3. Requirements Analysis for a Learning Analytics
Metadata Schema

Metadata describe objects, they provide administrative information on rights and property rights and describe the structure of an object, which is particularly important when there are several files. Metadata are still essential when search engines seek for data sets or people want to understand the data. Hence, they are still an elementary part of the FAIR principles to make data findable, accessible, interoperable, and reusable.13 Library infrastructure takes up these principles and plays an important role to adopt the metadata and give access to the information.14 In the following, we show the results of a literature review, with the aim to determine peculiarities that are to be developed for the learning analytics metadata schema and especially for the collaborative learning of programming languages. This will be incorporated into a research data repository later on in the project.

3.1. Requirement Analysis from Literature Survey

We executed a literature review along the same methodology used in Hawlitschek et al.15 They
have a quite similar research interest (the analysis of pair programming or collaborative programming
scenarios in higher education), but from a didactical point of view, while we were looking from the information technical side and with a specific focus on metadata. The search was carried out in databases for sociology and computer science – Web of Science, ScienceDirect, ACM Digital Library, IEEE Xplore, Springer-Link, WorldCat, JSTOR, Fachportal Pädagogik and SocioHub. Criteria for database search were the keywords “pair programming” or “pair-programming” and “collaboration” or “cooperation” in abstracts, titles and keywords. The finding period was limited to the years between 2010 and 2020 and only full text paper have been considered from studies within the higher education context. To identify requirements for a metadata schema, we took the corpus of 61 articles (see Appendix) and examined it regarding the question how the learning analytics data are collected, and which methods are used for data collection. This means on the one hand, which measuring instruments are used, and on the other hand, how researchers collect the data in detail. The last one includes the number of attributes measured and for the measurement instrument questionnaire, what scales are used. Furthermore, we examined the computations within the articles to get an idea how data are generated and predictions are made by the researchers. The analysis of the corpus was executed by hand for all relevant criteria described above.

Most studies examine more than one learning characteristic, accordingly the aggregated percentage of the result is greater than hundred. Hawlitschek et al. classify these characteristics into eight categories. The most examined characteristic is the effects of pair programming on students’ perceptions (N = 32; 52.5 %), followed by effects on programming performance (N = 25; 41.0 %), and learning outcome (N = 24; 39.3 %), plus the perceived learning outcome (N = 7; 11.5 %). A medium amount of research studies considered the effects of pair programming on learning behavior (N = 14; 23.0 %) or programming behavior (N = 11; 18.0 %). A small number of studies focusses on persistency
(N = 7; 11.5 %) and efficiency (N = 5; 8.2 %).
:::
Stated exercise 1 ▸
Answer these questions from the learning analytics metadata text:
(a) What range of years did the database search cover?
(b) How many articles were in the corpus examined for metadata requirements?
(c) Which characteristic did the studies examine most often?
:::
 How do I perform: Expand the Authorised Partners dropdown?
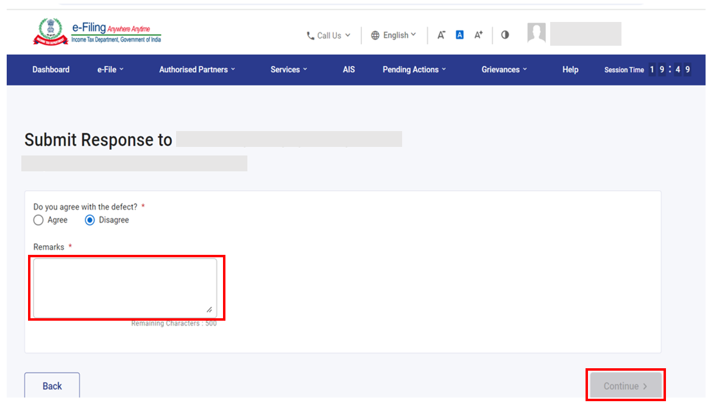coord(197,70)
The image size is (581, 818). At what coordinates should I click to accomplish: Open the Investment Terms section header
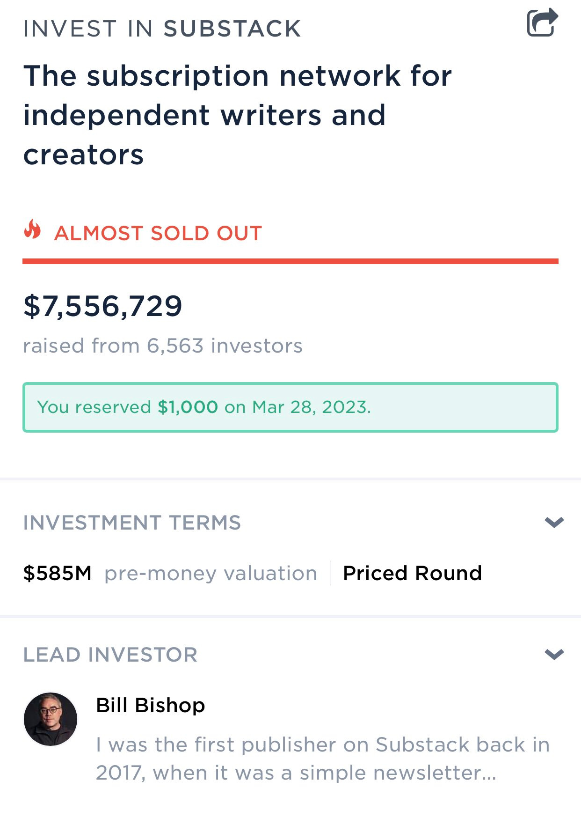tap(132, 523)
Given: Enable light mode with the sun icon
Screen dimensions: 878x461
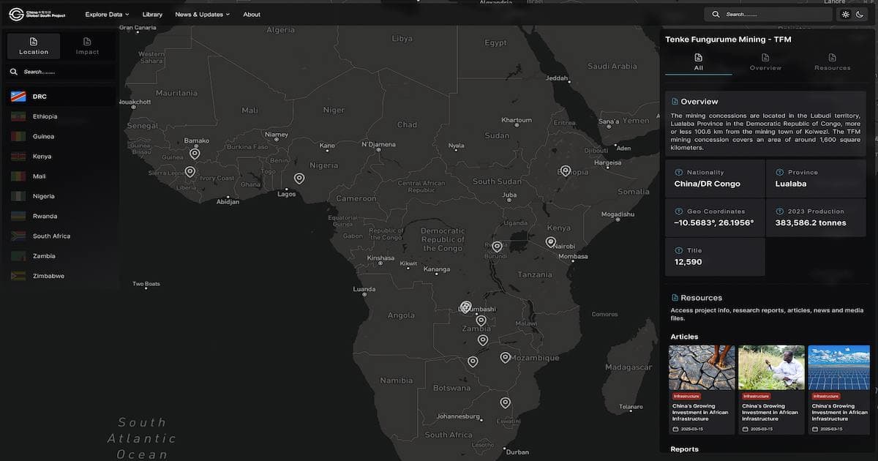Looking at the screenshot, I should coord(845,14).
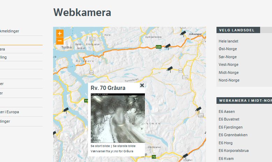Zoom out the map with minus button
The height and width of the screenshot is (162, 272).
click(x=60, y=41)

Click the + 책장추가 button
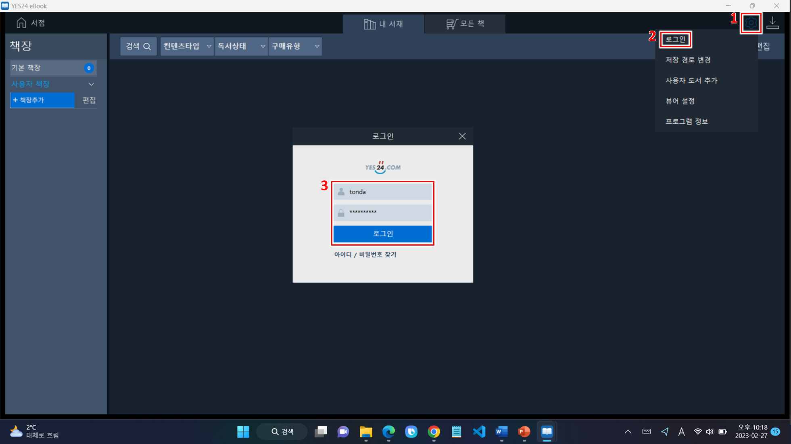pyautogui.click(x=42, y=100)
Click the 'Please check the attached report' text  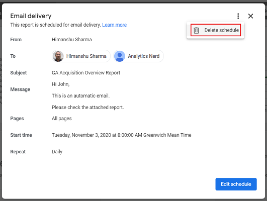(87, 108)
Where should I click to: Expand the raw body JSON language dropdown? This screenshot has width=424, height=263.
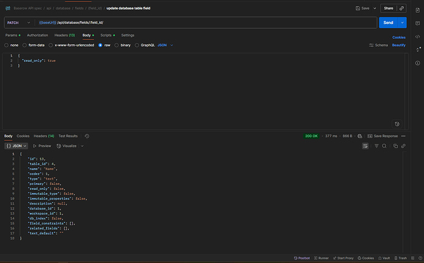click(166, 45)
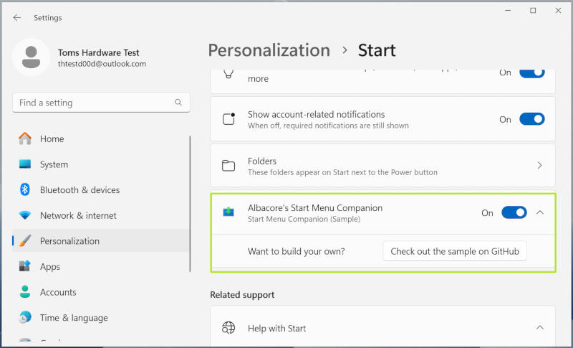The height and width of the screenshot is (348, 573).
Task: Open the System settings category
Action: [54, 164]
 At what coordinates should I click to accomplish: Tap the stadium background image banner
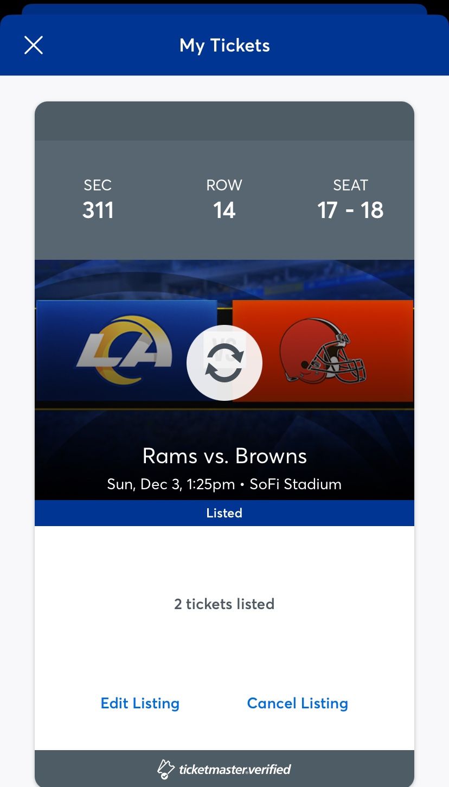[x=224, y=277]
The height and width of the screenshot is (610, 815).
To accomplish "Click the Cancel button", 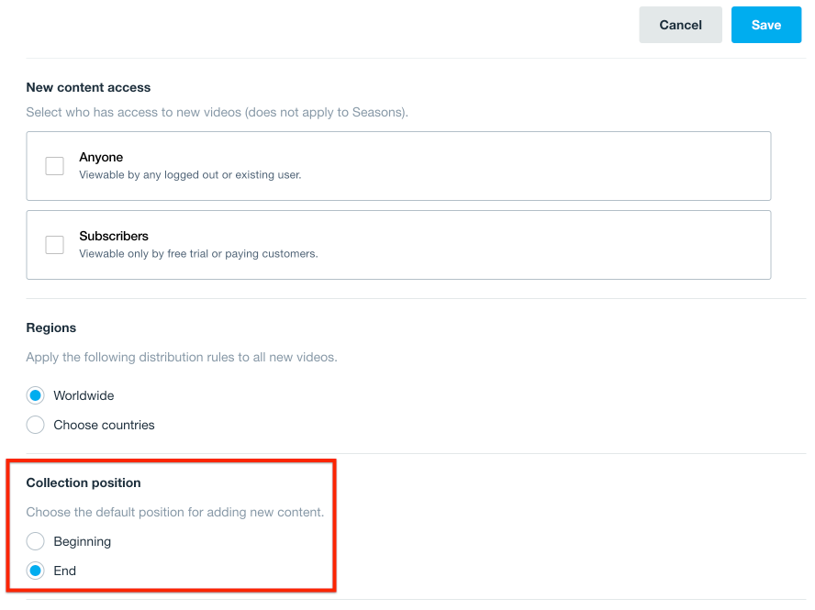I will 680,25.
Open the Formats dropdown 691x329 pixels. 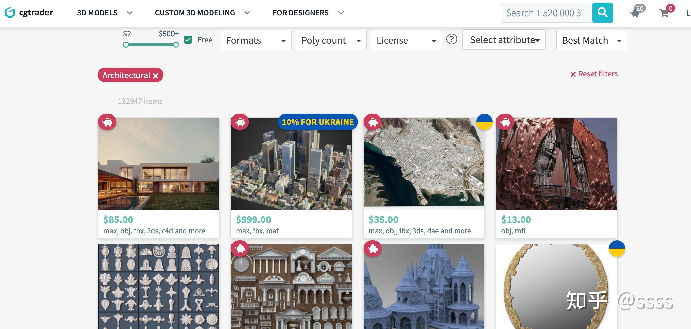point(256,40)
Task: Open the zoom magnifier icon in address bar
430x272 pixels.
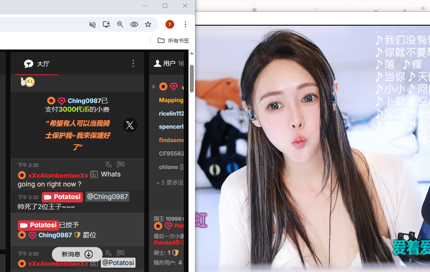Action: (120, 24)
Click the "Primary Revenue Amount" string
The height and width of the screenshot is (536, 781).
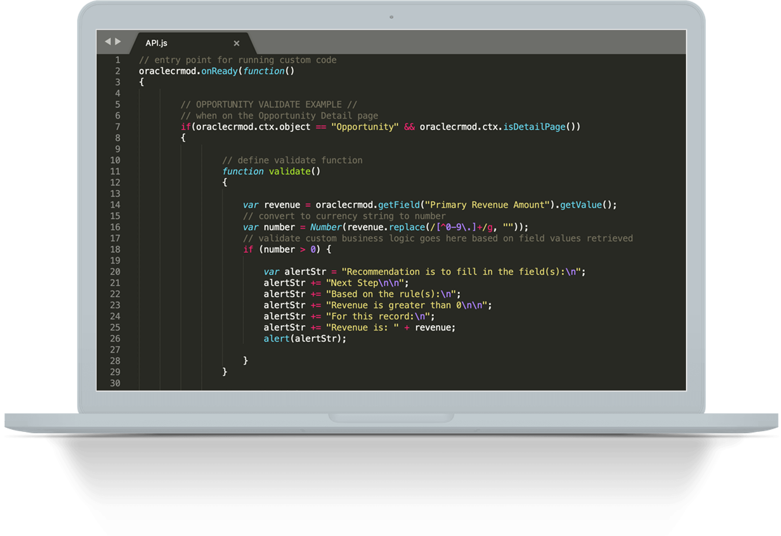[487, 205]
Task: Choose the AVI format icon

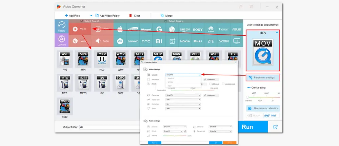Action: click(x=65, y=58)
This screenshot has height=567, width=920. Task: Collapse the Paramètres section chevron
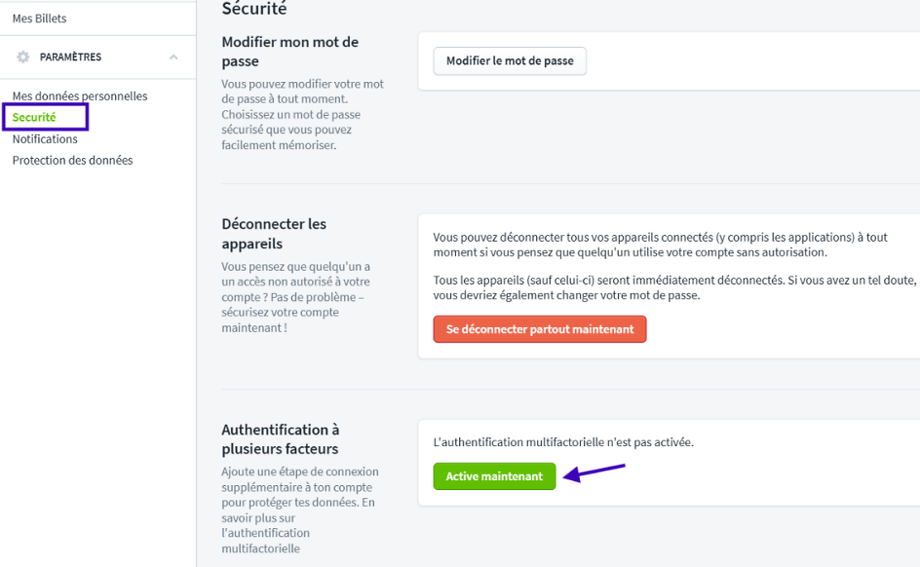click(173, 57)
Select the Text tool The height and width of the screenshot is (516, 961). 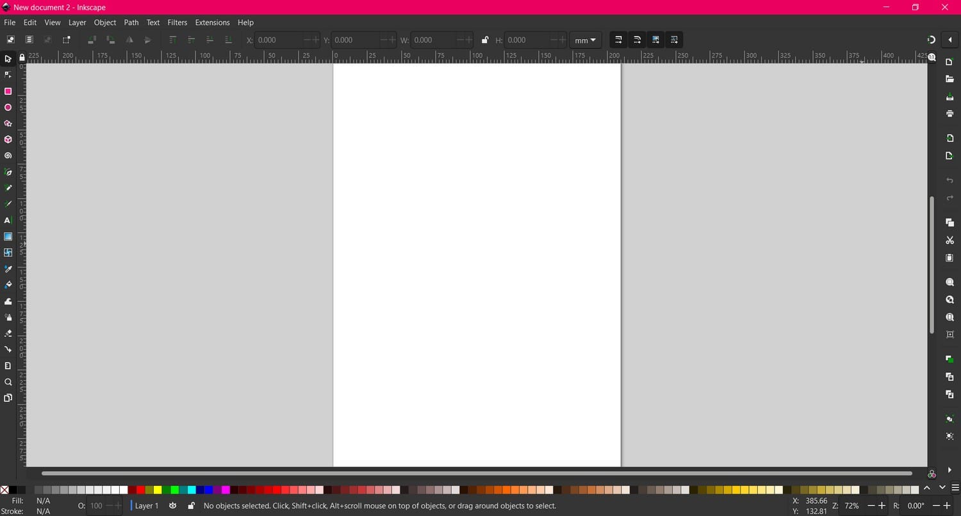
:::
Stated exercise 2 ▸ In the records, echo every line from the one containing "Task: Choose the AVI format icon" through the end of the records, without the pictures.

Reply 1 ▸
(a) The years between 2010 and 2020.
(b) 61 articles.
(c) The effects of pair programming on students' perceptions (N = 32; 52.5 %).

Reply 2 ▸
Task: Choose the AVI format icon

Action: click(x=65, y=58)
This screenshot has height=567, width=920. Task: Collapse the Paramètres section chevron
click(173, 57)
Select the Text tool The height and width of the screenshot is (516, 961). 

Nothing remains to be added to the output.